* DATASET CONTENT *
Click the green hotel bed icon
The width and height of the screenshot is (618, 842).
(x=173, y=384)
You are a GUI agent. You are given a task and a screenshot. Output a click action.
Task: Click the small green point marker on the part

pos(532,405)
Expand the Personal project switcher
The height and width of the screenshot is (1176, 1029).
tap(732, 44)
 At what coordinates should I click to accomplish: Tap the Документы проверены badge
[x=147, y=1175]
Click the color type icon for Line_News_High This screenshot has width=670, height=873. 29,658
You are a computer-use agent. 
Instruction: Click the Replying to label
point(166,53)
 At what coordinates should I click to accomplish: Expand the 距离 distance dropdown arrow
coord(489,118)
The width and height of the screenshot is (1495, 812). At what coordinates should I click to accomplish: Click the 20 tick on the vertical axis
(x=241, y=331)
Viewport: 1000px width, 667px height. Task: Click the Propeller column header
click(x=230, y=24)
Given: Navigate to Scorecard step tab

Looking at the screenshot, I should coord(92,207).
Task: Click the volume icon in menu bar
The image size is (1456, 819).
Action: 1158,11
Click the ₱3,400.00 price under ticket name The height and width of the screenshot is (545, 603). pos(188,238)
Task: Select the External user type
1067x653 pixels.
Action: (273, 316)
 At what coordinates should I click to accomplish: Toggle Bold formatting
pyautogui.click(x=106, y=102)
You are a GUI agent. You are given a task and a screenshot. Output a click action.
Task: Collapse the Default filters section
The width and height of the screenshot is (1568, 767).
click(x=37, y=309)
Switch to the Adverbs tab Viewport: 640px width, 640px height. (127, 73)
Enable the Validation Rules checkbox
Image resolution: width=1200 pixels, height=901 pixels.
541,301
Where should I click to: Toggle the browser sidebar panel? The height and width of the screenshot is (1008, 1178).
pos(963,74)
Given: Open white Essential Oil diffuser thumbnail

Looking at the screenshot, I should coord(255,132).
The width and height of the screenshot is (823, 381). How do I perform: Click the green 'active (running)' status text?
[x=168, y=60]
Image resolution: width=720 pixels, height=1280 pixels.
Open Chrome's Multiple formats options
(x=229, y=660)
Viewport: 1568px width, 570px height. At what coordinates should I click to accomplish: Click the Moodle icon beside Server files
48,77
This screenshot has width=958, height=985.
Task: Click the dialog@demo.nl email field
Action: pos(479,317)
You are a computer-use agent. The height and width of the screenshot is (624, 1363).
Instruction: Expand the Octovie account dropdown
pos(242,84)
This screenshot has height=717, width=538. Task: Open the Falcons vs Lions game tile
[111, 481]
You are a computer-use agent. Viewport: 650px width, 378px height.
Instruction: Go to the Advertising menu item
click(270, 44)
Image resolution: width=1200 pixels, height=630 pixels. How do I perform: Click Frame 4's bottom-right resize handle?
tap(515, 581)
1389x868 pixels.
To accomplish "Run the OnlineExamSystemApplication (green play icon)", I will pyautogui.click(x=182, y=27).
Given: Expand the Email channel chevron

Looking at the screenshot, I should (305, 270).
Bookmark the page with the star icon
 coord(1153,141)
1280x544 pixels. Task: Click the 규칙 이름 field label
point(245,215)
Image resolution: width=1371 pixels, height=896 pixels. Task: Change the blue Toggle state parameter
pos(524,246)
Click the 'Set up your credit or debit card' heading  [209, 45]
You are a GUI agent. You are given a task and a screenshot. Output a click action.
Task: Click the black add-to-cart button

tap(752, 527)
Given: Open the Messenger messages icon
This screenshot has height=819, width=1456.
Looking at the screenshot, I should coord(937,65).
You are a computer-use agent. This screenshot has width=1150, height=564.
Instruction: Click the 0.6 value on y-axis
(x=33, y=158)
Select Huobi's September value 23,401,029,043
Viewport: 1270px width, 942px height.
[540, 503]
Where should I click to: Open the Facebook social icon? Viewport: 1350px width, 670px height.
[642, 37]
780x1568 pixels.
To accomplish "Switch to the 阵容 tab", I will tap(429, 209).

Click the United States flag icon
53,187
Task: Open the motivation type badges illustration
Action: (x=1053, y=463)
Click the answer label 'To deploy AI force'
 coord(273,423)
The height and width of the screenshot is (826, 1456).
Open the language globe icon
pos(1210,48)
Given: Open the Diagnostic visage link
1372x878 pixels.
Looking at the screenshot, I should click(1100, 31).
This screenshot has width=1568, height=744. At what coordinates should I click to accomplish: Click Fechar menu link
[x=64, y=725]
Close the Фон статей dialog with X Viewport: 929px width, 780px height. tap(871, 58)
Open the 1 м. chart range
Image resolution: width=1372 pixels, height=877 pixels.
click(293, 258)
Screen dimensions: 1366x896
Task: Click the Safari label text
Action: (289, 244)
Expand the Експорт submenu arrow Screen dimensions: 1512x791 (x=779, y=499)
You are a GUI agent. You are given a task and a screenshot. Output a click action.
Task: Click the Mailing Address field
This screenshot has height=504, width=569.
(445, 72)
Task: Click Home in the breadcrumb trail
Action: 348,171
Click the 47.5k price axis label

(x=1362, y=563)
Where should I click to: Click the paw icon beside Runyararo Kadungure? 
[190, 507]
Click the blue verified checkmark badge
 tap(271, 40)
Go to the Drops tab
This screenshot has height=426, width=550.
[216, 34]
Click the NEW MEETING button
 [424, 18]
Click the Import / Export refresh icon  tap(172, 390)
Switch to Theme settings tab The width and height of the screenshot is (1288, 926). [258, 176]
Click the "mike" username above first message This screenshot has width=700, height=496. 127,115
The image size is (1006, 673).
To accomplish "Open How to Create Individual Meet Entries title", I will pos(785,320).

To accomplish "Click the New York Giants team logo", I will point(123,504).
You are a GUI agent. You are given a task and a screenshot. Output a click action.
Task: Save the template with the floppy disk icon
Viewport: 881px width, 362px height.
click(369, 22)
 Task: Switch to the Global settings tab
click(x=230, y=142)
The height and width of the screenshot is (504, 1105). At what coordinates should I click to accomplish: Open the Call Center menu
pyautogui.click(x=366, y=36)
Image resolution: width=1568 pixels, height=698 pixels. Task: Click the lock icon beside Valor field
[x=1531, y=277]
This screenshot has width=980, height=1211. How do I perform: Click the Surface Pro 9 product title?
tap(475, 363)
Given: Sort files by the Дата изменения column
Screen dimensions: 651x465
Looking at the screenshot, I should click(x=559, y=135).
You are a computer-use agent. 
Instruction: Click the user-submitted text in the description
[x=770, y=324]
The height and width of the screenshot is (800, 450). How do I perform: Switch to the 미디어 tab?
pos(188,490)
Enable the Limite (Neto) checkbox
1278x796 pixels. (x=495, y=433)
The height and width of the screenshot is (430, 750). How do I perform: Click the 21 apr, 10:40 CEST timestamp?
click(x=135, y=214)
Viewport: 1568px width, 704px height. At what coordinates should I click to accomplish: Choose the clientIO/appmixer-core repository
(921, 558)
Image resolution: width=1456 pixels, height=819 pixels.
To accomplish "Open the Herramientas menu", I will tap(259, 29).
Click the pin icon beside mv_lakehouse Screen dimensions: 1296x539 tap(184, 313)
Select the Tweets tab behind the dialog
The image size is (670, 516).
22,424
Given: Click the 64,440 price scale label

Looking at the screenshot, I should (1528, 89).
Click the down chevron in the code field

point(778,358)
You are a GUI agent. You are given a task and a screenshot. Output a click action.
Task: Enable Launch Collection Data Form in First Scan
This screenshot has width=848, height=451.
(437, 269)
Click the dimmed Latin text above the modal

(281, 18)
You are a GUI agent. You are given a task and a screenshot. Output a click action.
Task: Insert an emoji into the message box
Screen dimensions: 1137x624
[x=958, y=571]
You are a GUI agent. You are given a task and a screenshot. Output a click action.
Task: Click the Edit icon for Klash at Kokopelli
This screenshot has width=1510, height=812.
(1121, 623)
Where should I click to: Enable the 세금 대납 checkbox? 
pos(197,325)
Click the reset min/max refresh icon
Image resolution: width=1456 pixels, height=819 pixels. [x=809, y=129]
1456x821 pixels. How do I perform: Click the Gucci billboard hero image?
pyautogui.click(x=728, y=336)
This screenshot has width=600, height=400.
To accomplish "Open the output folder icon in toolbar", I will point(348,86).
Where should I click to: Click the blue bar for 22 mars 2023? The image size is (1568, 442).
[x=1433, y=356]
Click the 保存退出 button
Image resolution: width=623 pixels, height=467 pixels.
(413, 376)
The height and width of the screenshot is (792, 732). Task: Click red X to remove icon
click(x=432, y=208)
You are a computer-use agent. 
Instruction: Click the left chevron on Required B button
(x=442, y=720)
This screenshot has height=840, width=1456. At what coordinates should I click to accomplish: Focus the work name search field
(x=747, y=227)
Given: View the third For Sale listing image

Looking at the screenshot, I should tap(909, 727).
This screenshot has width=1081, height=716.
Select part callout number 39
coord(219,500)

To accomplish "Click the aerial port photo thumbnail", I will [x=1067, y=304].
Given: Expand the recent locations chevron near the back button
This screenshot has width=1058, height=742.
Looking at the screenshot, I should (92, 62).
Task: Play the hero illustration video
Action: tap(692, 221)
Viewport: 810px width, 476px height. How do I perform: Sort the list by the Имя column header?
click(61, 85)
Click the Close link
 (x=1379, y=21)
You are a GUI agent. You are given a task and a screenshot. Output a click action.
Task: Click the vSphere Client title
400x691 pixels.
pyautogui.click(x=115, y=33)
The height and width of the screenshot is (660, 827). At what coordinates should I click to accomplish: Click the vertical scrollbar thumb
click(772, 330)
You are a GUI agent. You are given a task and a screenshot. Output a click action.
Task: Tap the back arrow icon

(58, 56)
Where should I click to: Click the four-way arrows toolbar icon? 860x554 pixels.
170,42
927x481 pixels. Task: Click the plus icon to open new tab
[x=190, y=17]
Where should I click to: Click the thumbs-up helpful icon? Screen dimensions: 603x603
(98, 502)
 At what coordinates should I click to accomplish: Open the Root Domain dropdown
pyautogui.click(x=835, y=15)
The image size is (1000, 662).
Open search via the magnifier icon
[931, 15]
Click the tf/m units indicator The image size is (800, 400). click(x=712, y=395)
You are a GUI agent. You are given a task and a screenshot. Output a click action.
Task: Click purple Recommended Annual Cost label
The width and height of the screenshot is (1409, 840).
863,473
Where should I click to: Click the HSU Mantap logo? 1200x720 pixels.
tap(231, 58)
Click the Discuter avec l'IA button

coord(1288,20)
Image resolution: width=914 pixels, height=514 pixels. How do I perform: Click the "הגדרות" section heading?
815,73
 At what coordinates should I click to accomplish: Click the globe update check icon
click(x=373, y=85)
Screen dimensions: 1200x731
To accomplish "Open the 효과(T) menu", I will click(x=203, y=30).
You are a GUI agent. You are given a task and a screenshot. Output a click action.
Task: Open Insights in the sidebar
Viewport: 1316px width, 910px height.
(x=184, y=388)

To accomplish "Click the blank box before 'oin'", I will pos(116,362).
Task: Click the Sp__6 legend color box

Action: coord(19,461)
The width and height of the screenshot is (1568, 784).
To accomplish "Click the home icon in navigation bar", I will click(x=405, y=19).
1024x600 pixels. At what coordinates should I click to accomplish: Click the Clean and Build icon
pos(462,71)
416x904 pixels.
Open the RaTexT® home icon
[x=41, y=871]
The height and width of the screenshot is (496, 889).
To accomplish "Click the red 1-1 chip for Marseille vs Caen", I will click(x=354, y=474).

* DIRECTIONS FOR THIS TASK *
Count the lines in the items above that contain the word "price". Reply with only the number.

* FINAL RESULT *
3